The plan is for grant funding to come from several sources rather than just one. The majority will come from an organization we are just learning about: the Massachusetts Health and Educational Facilities Authority. MassHealth and the Connector will make up the balance of the funding. Once we know more, we’ll let you know how this should all work. In the meantime, thank you for all your effort to preserve a service so essential to the people’s health and the success of health care reform.
In other MassHealth-specific 9C good news, the state reports no plans to cap enrollments or change eligibility rules. This makes these 9C cuts really different from the last time around, and has required MassHealth to find significant ways to save money in other areas. Neil Cronin of the Massachusetts Law Reform Institute wrote on Health Care for All’s blog about some of the other cuts MassHealth is considering.
We know that the 9C cuts are broad and represent cuts to many important programs; the continuation of outreach and enrollment funding is wonderful, but we also want to know how things are going overall... How are you doing through all this? How are your clients?
9C cuts
So far, we know that our grant funds from the AIDS Bureau will not be cut but we have received notice that our maternal child health funds, particularly the Women of Child-Bearing Age and Adolescent health grant will be cut...but not how much. I assume we'll have to absorb the cut in the January-June half of the budget so if we sustain a 10% cut, it will actualy be a 20% cut on the program. This grant supports RN Case Management of pregenant women and nursing/nutrition/behavioral health/tobacco cessation services for women and adolescents. Painful!

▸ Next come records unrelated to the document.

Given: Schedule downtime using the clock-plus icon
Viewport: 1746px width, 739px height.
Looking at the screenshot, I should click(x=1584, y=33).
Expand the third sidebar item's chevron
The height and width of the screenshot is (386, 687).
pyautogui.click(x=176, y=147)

9C cuts and Prescription Advantage
We are hearing that middle class people are going to be eliminated from eligibility for Prescription Advantage, and that the new income limits will be 23,400 for an individual (down from 31,200 - 52,000) and 31,500 for a couple (down from 42,00-70,000).
From a policy point of view, this is a natural place to make a cut. PA is probably the most generous "SPAP" in the nation. However, the people who will be eliminated are the same people who are hearing that they're not eligible for fuel assistance and who "locked in" rates at $4.50-5.00/gallon only to see the prices fall a month later. They will feel like no one cares.
I am wondering whether any consideration was given to raising the copays on PA; the $7/18 and $12/30 caps have been in place since 2001.